Lionel Scaloni compareció ante los medios con los ojos llorosos y la voz entrecortada. El seleccionador de Argentina acababa de perder la final del Mundial 2026 por 1-0 ante España en la prórroga, en el MetLife Stadium de East Rutherford, Nueva Jersey, y no ocultó la emoción ni esquivó la realidad: su rival había sido mejor.
"Tristeza, pero sabiendo que hemos dejado todo", arrancó Scaloni en la entrevista a pie de campo. El técnico reconoció que Argentina llegó al partido "en un momento muy justo" físicamente, aunque subrayó que eso no restaba mérito a lo conseguido: disputar una segunda final mundialista consecutiva, cuatro años después del título en Catar. "Han sido mejores, eso es la verdad", admitió sin rodeos, antes de añadir que se queda con "un enorme recuerdo" de lo que hizo este grupo.
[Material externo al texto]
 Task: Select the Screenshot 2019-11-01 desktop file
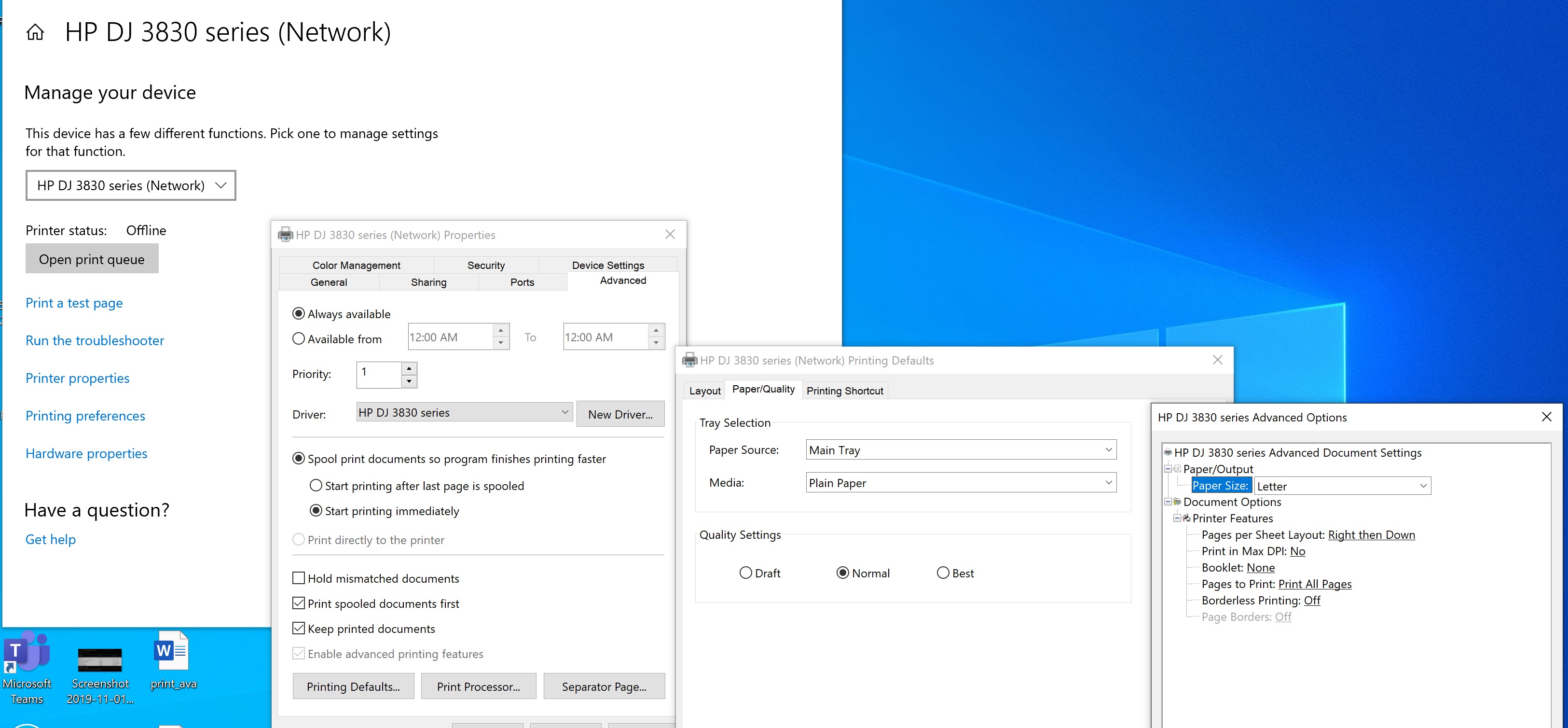click(x=100, y=661)
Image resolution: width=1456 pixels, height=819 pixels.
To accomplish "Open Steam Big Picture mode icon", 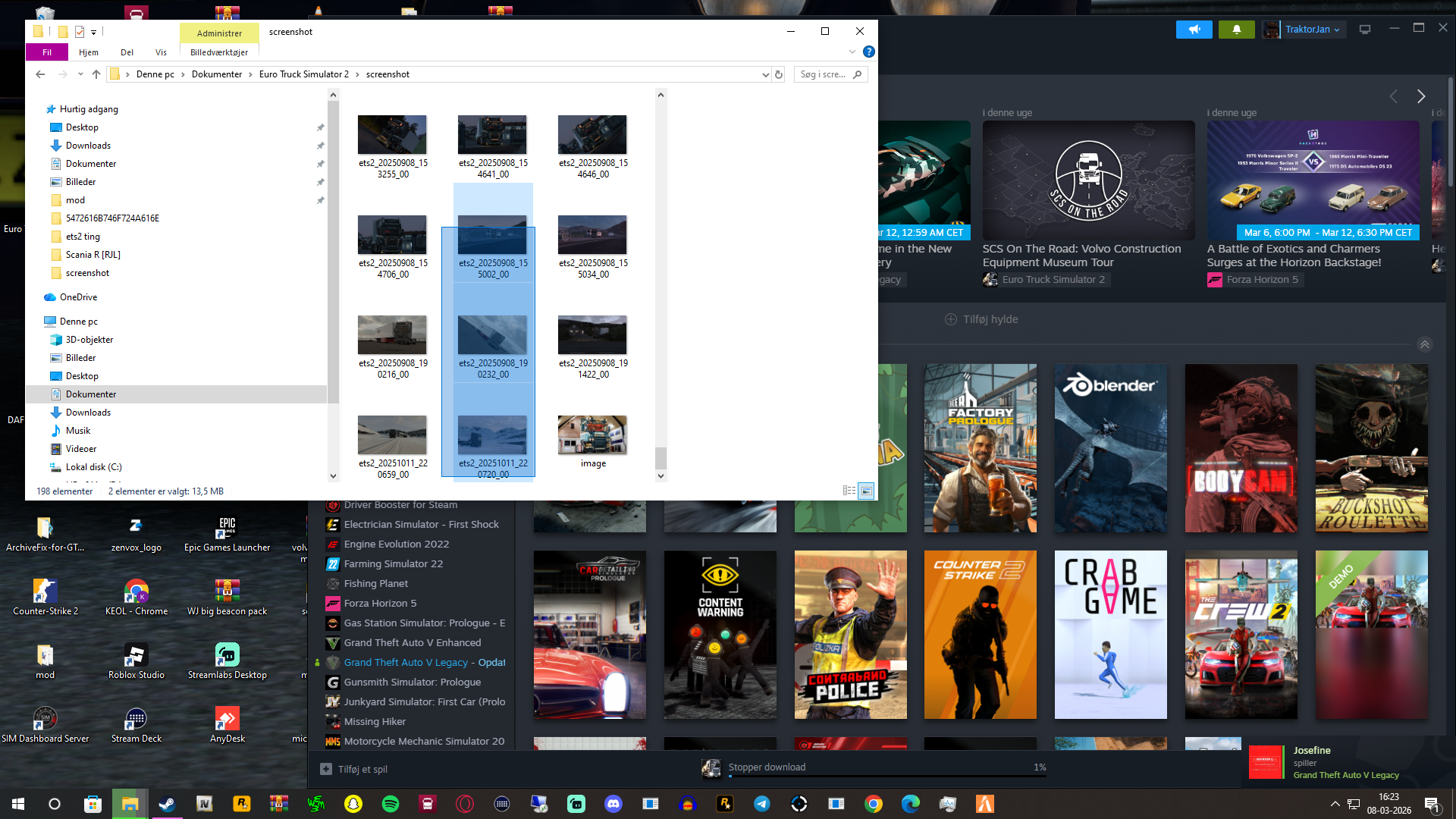I will tap(1365, 30).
El mensaje central de Scaloni fue de orgullo y dignidad en la derrota. "Somos grandes en la victoria y tenemos que ser grandes en la derrota. Estamos demostrando hoy que sabemos perder", afirmó. Pidió a la afición argentina que valorara el camino recorrido y agradeció las muestras de apoyo en las calles del país: "Es algo para mí espectacular".
Sobre Lionel Messi, que cerró en Nueva Jersey su sexto Mundial con 39 años, Scaloni confió en que su figura sirva de inspiración a los jugadores más jóvenes del plantel, "que hoy están tristes porque no se pudo ganar". En cuanto a su propio futuro al frente de la Albiceleste, el entrenador se limitó a decir que "hay que seguir", una respuesta que deja abierta la puerta a una posible salida sin confirmarla.
El momento de mayor carga emocional llegó cuando Scaloni intentó agradecer públicamente al presidente de la AFA, Claudio Tapia, por haberle dado la oportunidad de dirigir a la selección. No pudo terminar la frase sin quebrarse. Las lágrimas dijeron lo que las palabras no alcanzaron.